What is asked -
1/ Can you reproduce the commit log word for word, from "2) the lock" up to and including "of the calls."?
2/ Could you pick up the commit log after its final line and keep it going?

Passage shown -
>> start
Commit Graph

475 Commits

Author SHA1 Message Date
Alexey Dobriyan
d43c36dc6b headers: remove sched.h from interrupt.h
After m68k's task_thread_info() doesn't refer to current,
it's possible to remove sched.h from interrupt.h and not break m68k!
Many thanks to Heiko Carstens for allowing this.

Signed-off-by: Alexey Dobriyan <adobriyan@gmail.com>
2009-10-11 11:20:58 -07:00
David J. Wilder
85f20b39fd RDMA/addr: Fix resolution of local IPv6 addresses
This patch allows a local IPv6 address to be resolved by rdma_cm.

To reproduce the problem:

 $ rping -s -v -a ::0  &
 $ rping -c -v -a <IPv6 address local to this system>
 rdma_resolve_addr error -1

Local IPv6 address was obtained with "ip addr show ib0"

Addresses: https://bugs.openfabrics.org/show_bug.cgi?id=1759
Signed-off-by: David Wilder <dwilder@us.ibm.com>
Acked-by: Sean Hefty <sean.hefty@intel.com>
Signed-off-by: Roland Dreier <rolandd@cisco.com>
2009-10-07 16:03:18 -07:00
Steve Wise
54e05f15cc RDMA/iwcm: Don't call provider reject func with irqs disabled
In commit cb58160e ("RDMA/iwcm: Reject the connection when the cm_id
is destroyed") a call to the provider's reject handler was added to
destroy_cm_id() to fix a provider endpoint leak.  This call needs to
be done with interrupts enabled.  So unlock and relock around this
call.  This is safe because:

1) the provider will do nothing with this endpoint until the iwcm either
   accepts or rejects.
2) the lock is only released after the iwcm state is changed, so an
   errant iwcm app that is destroying -and- rejecting the connection
   concurrently will get a failure on one of the calls.
>> end
Element and text location data
>> start
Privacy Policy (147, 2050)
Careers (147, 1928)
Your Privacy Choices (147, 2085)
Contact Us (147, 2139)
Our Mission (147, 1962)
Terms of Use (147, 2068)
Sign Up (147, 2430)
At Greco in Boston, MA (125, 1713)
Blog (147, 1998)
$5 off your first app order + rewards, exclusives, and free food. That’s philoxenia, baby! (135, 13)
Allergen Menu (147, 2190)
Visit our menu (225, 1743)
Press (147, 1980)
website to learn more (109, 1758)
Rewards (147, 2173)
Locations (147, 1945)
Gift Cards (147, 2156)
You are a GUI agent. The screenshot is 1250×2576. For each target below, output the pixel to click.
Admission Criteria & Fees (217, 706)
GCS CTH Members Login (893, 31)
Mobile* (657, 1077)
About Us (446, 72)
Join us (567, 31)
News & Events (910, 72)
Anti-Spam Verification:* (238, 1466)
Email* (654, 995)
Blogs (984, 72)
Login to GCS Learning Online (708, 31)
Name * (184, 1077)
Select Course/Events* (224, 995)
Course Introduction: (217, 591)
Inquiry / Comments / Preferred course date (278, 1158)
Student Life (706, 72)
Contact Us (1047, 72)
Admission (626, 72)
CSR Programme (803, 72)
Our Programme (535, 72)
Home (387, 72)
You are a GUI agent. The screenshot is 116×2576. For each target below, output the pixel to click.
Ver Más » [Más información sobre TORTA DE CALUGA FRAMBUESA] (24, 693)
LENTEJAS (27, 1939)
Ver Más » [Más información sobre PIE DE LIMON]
>> end
Responses to the tasks -
1/
2) the lock is only released after the iwcm state is changed, so an
   errant iwcm app that is destroying -and- rejecting the connection
   concurrently will get a failure on one of the calls.

2/
Signed-off-by: Steve Wise <swise@opengridcomputing.com>
Signed-off-by: Roland Dreier <rolandd@cisco.com>
2009-10-07 15:38:12 -07:00
Alexey Dobriyan
a99bbaf5ee headers: remove sched.h from poll.h
Signed-off-by: Alexey Dobriyan <adobriyan@gmail.com>
Signed-off-by: Linus Torvalds <torvalds@linux-foundation.org>
2009-10-04 15:05:10 -07:00
Roland Dreier
0e442afd92 IB/mad: Fix lock-lock-timer deadlock in RMPP code
Holding agent->lock across cancel_delayed_work() (which does
del_timer_sync()) in ib_cancel_rmpp_recvs() leads to lockdep reports of
possible lock-timer deadlocks if a consumer ever does something that
connects agent->lock to a lock taken in IRQ context (cf
http://marc.info/?l=linux-rdma&m=125243699026045).

Fix this by changing the list items to a new state "CANCELING" while
holding the lock, and then canceling the delayed work without holding
the lock.  If the delayed work runs after the lock is dropped, it will
see the state is CANCELING and return immediately, so the list will
stay stable while we traverse it with the lock not held.

Reviewed-by: Sean Hefty <sean.hefty@intel.com>
Signed-off-by: Roland Dreier <rolandd@cisco.com>
2009-09-23 11:10:15 -07:00
Roland Dreier
73f526da02 Merge branch 'mad' into for-linus
Conflicts:
	drivers/infiniband/core/mad.c
2009-09-10 21:19:45 -07:00
Steve Wise
cb58160e72 RDMA/iwcm: Reject the connection when the cm_id is destroyed
If the cm_id of a connect request is destroyed prior to the ULP
accepting or rejecting the connection, then the provider never cleans
up the connection.  The iwcm should explicitly reject these
connections if the cm_id is destroyed.

Signed-off-by: Steve Wise <swise@opengridcomputing.com>
Signed-off-by: Roland Dreier <rolandd@cisco.com>
2009-09-09 11:37:38 -07:00
Hal Rosenstock
b76aabc395 IB/mad: Allow tuning of QP0 and QP1 sizes
MADs are UD and can be dropped if there are no receives posted, so
allow receive queue size to be set with a module parameter in case the
queue needs to be lengthened.  Send side tuning is done for symmetry
with receive.

Signed-off-by: Hal Rosenstock <hal.rosenstock@gmail.com>
Signed-off-by: Roland Dreier <rolandd@cisco.com>
2009-09-07 08:28:48 -07:00
Roland Dreier
6b2eef8fd7 IB/mad: Fix possible lock-lock-timer deadlock
Lockdep reported a possible deadlock with cm_id_priv->lock,
mad_agent_priv->lock and mad_agent_priv->timed_work.timer; this
happens because the mad module does

	cancel_delayed_work(&mad_agent_priv->timed_work);

while holding mad_agent_priv->lock.  cancel_delayed_work() internally
does del_timer_sync(&mad_agent_priv->timed_work.timer).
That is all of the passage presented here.